Nothing moved but his father’s mouth, which opened barely far enough to emit a hoarse whisper. “uh …yeah.”
“You okay?”
The eyes closed in what was probably as close to a nod as Luke could manage. “I will be,” he rasped. “Just need to …get blood to my muscles again.”
“Yeah, well good luck with that.”
Ben used the Force to undo the straps across his own chest, then tried to sit up …and dropped back to his gurney in a heap.
“It’s always like this,” a familiar voice said behind Ben. “Give yourselves a minute.”
Recalling his reluctant Mind Walker guide, Ben craned his neck around and looked toward the far side of the chamber.

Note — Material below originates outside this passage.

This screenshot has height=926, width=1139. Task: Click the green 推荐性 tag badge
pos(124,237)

Rhondi Tremaine was still sitting where he had left her before going beyond shadows, slumped against an equipment cabinet with her legs splayed out beside her. The stun cuffs he had slapped on her before leaving were still on her wrists, securing her to the floor beam he had exposed. With sunken eyes, hollow cheeks, and a brow furrowed in pain, she looked just as bad as Ben felt. The sight of how little care he had taken for her comfort made Ben wince at his behavior. He had deliberately not offered to set an IV drip for her, believing that if she were in danger of dying, she would be more eager to make their trip a quick one, so she could be certain of returning to free her brother.
“How are you feeling?” he asked. “Better than you look, I hope.”

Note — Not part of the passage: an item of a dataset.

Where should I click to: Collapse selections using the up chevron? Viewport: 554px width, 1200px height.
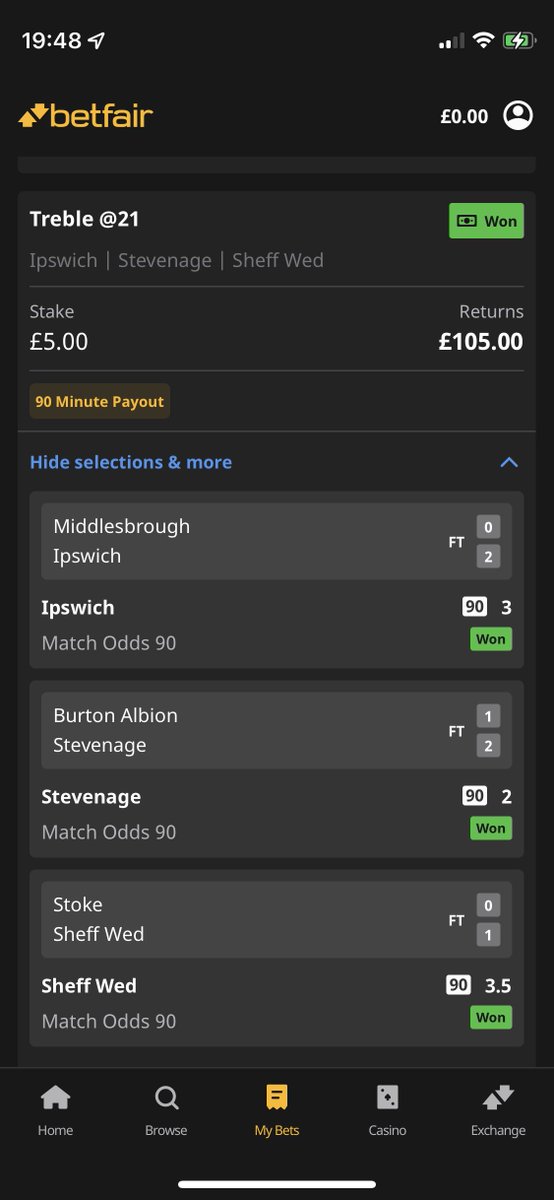pyautogui.click(x=509, y=462)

“That’s nice.” Her gaze shifted to Luke. “If you want grandchildren someday, you need to have a conversation with your son about how to talk to the ladies.”
“Ben, be nice to the lady,” Luke ordered. “And get her out of those stun cuffs.”
“Sure.” Ben tried again to sit up, and this time he succeeded. “As soon as I take care of you.”
He freed himself from the IV catheters and the gurney straps, then did the same for his father and retrieved three packs of hydrade from his supply bag. When his father proved too weak to push the suck-nozzle through the punch hole, Ben did it for him.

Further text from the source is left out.